3. Zeit genauer hinzusehen

  • Wenn nicht nur das Wasser bis zum Hals steht, sondern zudem die Wogen über den Kopf schlagen, dann ist die Situation ernst. Gerade in dieser Situation ist Panik aber nicht die Lösung. Es ist vielmehr die Zeit genauer hinzusehen.
  • Denn das tosende Meer ist ein Symbol. Das Meer ist in der Sprache der Bibel das Chaos, die Unordnung, die ungeordneten Kräfte, die den Menschen verschlingen. "Meer", das lässt nicht an den Strandkorb und Sommerferien denken, sondern an Gewalt, die das Leben bedroht. Gerade Fischer, die vom Meer leben, wissen das ganz genau. Menschen setzen sich unweigerlich Situationen aus, die unberechenbar sind.
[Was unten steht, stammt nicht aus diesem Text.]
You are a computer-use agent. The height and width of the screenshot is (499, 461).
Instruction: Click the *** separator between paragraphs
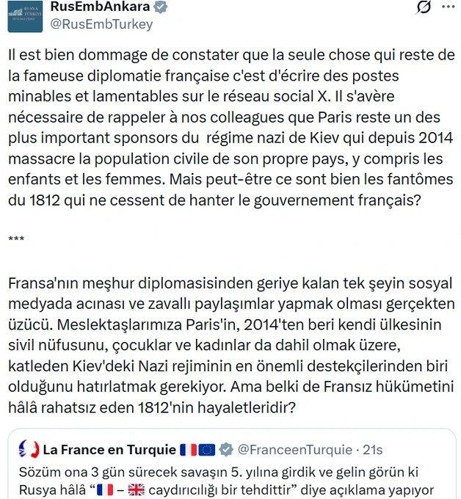pyautogui.click(x=16, y=240)
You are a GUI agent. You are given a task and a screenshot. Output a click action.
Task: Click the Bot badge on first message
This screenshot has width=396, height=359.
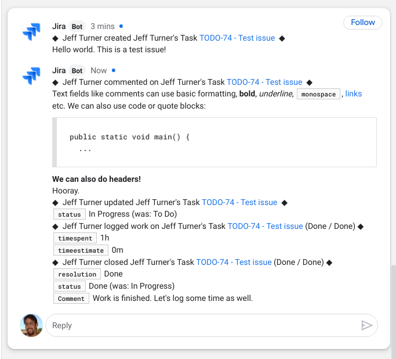point(77,27)
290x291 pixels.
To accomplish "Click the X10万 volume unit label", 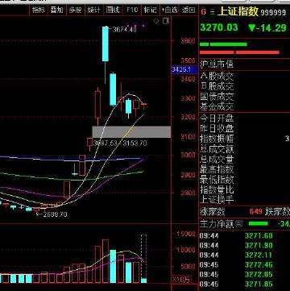I will (x=181, y=280).

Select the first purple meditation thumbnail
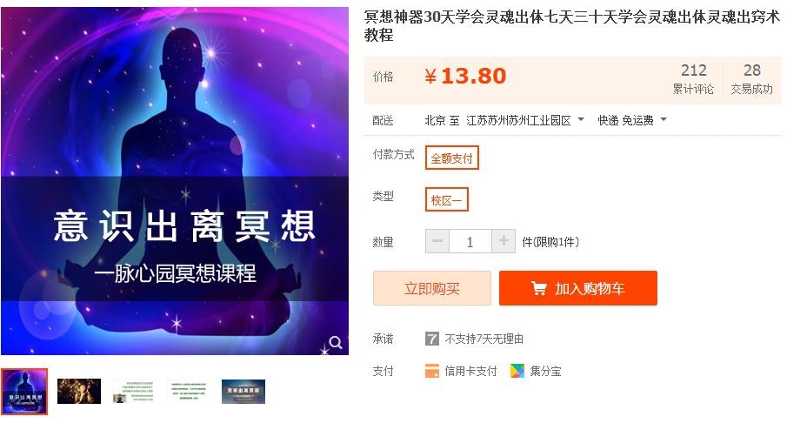[24, 392]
    Keine noch so hohen Klostermauern können vor den Orkanen schützen, die im Inneren toben, und wer sich auf ein Leben in dieser Welt einlässt, wer sich auf ein Wirtschaftssystem einlässt, dessen Merkmal die Unberechenbarkeit ist, wer sich auf das Abenteuer einer Beziehung zu einem anderen Menschen einlässt, der sollte wissen, dass die Dämonen der Tiefe sehr schnell das Meer in ein tobendes Ungeheuer verwandeln können.
  • Das Entscheidende am Evangelium steht daher am Anfang. Die Jünger fahren nicht irgendwie raus auf das Meer, sondern als Gemeinschaft die sich zusammen mit Jesus auf diese Fahrt einlässt. Sie haben sich auf sein Wort hin aufgemacht. Deswegen, präzis und genau, kommt es auf den Glauben an. Deswegen ist es eine Frage des Glaubens, ob wir vor den Wogen feige in die Knie gehen oder uns genau in dem Augenblick der Gemeinschaft besinnen, die zusammen auf dem Weg ist, und ob wir auf die Zusage trauen, aufgrund derer wir uns auf den Weg gemacht haben. Das wunderhafte "Schweig, sei still!", das Jesus dem Sturm entgegen hält, bringt die Dinge in das rechte Verhältnis. Gegenüber dem Brüllen des Sturmes, der über die Jünger hinein bricht, vermag das Wort Jesu und der Glaube an sein Wort ein urplötzliches Schweigen zu bewirken. Stille, die den Raum öffnet, um zu sehen, was in Wirklichkeit das Leben bedroht - und was es in Wirklichkeit trägt. Amen.